▸ COMPITO A
Elenca le caratteristiche che il testo sul dolore cronico attribuisce alla fatica nella definizione della Sindrome della Fatica Cronica.
▸ COMPITO B
Prosegui il testo sul dolore cronico a partire dall'ultima frase riportata.

▸ TESTO FORNITO
A volte accade che il dolore cronico si accompagni alla Sindrome della Fatica Cronica “(CFS, Chronic Fatigue Syndrome), una fatica persistente per almeno 6 mesi che non è alleviata da riposo, che si esacerba con piccoli sforzi e che provoca una sostanziale riduzione dei livelli precedenti delle attività occupazionali, sociali o personali (Carlo-Stella et al., 2004)” [Per saperne di più: http://www.stateofmind.it/2015/09/dolore-cronico-trattamento-multisistemico/]. Per chi non ne ha mai sofferto è difficile comprendere quanto possa essere frustrante convivere con questo tipo di sintomi.
Una descrizione accurata, anche se riporta naturalmente un personalissimo punto di vista individuale, è quella raccontata da Aleks Wells, blogger britannica e volontaria endometriosi, e che ho tradotto e ripubblicato in italiano con il suo permesso a questo link.
Chi soffre di dolore cronico oltre a dover fare i conti con un possibile cambio repentino del proprio stile di vita, inclusa la capacità lavorativa, insonnia, impossibilità a gestire attività quotidiane considerate normali, spesso si trova anche in una condizione di isolamento. Se si chiede ad una persona che soffre di dolore cronico quali siano i peggiori commenti che abbia mai sentito rispetto alla propria sofferenza, probabilmente vi risponderà che ha ricevuto risposte sbalordite:
“soffri di dolore cronico? Non si direbbe, fisicamente mi sembri normale!”

▸ ESTRATTO DEI DATI
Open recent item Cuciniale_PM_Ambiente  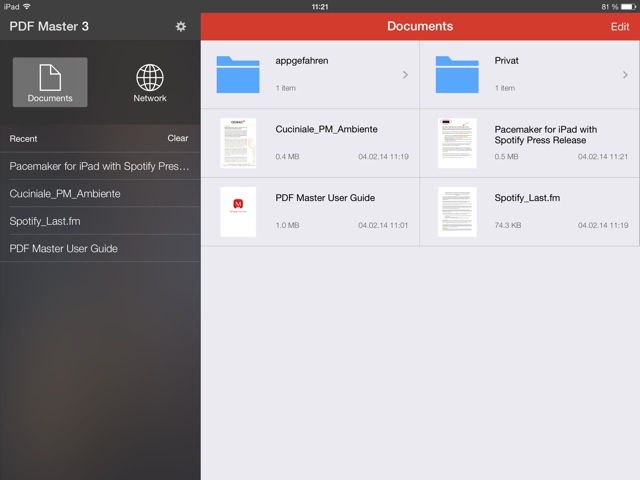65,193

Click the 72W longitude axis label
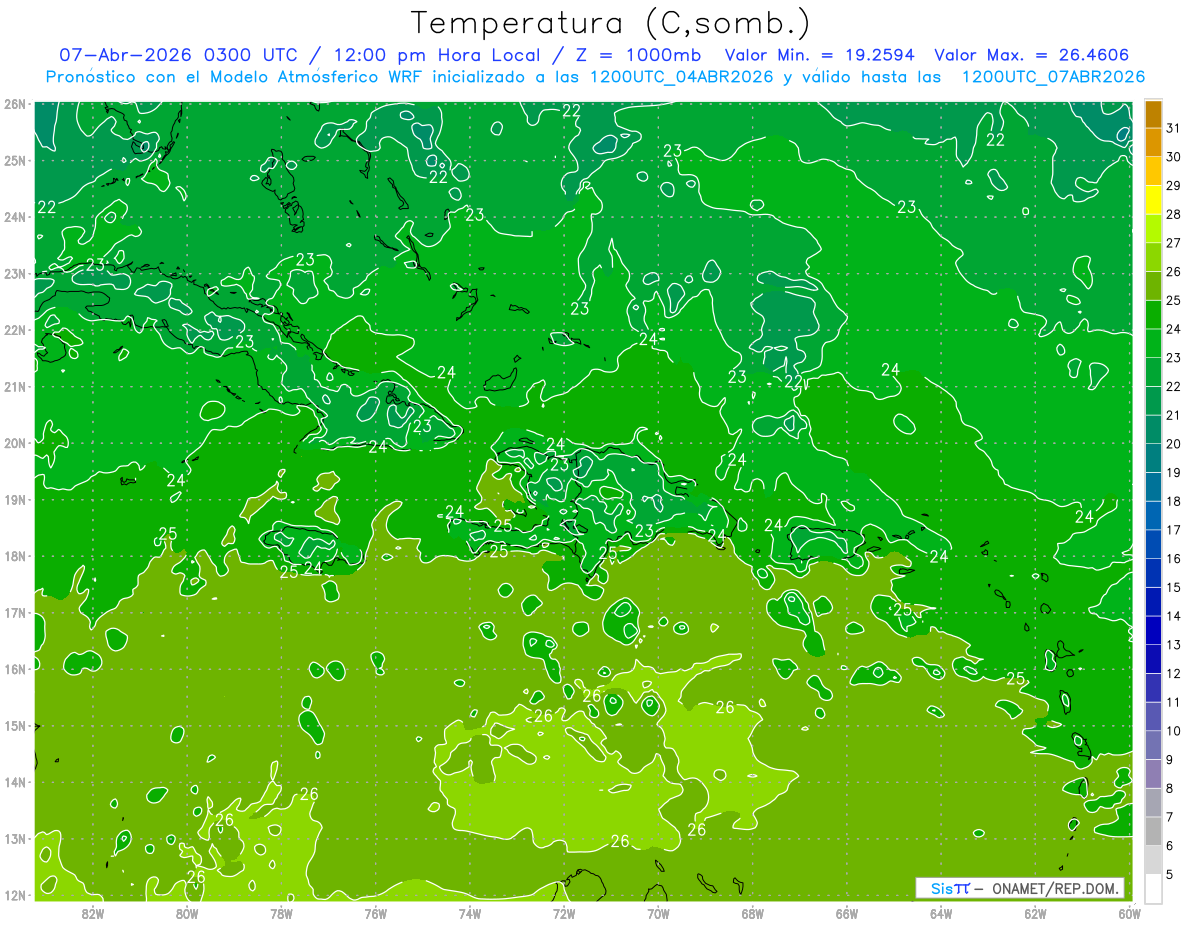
...
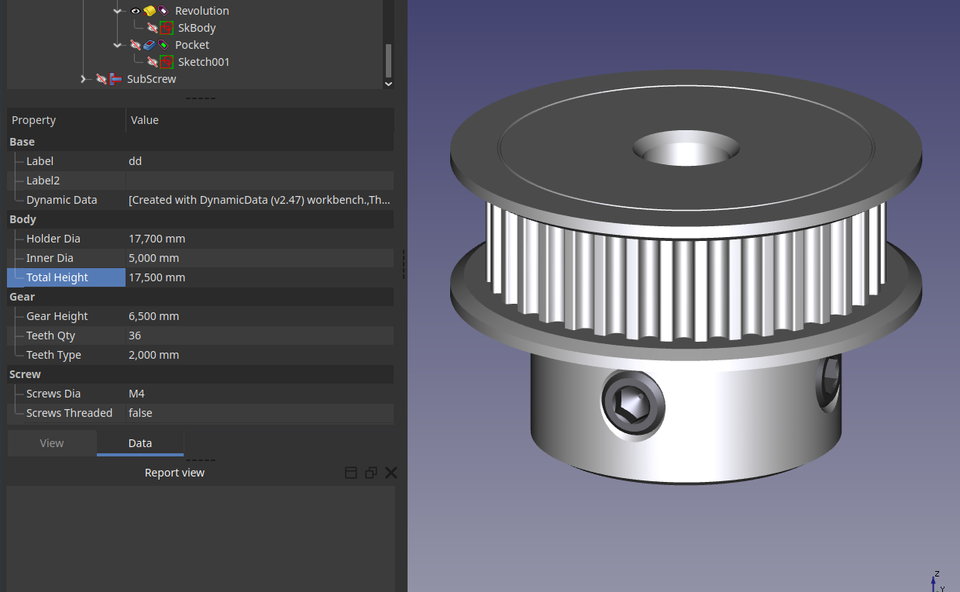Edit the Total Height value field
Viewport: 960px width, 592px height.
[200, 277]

▸ LA TUA RISPOSTA A
- È persistente per almeno 6 mesi.
- Non è alleviata dal riposo.
- Si esacerba con piccoli sforzi.
- Provoca una sostanziale riduzione dei livelli precedenti delle attività occupazionali, sociali o personali.

▸ LA TUA RISPOSTA B
oppure risposte prive di empatia:
“beh, non può essere così grave, prendi una pillola, fai un po’ di movimento ti passerà!”
La mancanza di supporto sociale è un fattore che può influenzare molti aspetti della vita di una persona che soffre di dolore cronico, con ripercussioni estremamente negative sul suo stato psicologico ed emotivo.
Anche chi soffre di dolore cronico può aiutare le persone che gli/le stanno intorno a comprendere meglio il suo problema. Per esempio, ricordando quanto può essere inimmaginabile una situazione di questo tipo quando si sta bene. O ancora, provando empaticamente a ipotizzare che il nostro stare male può fare sentire impotenti e preoccupate le persone che ci stanno intorno, e può anche impaurire perché nessuno di noi vorrebbe sentirsi così.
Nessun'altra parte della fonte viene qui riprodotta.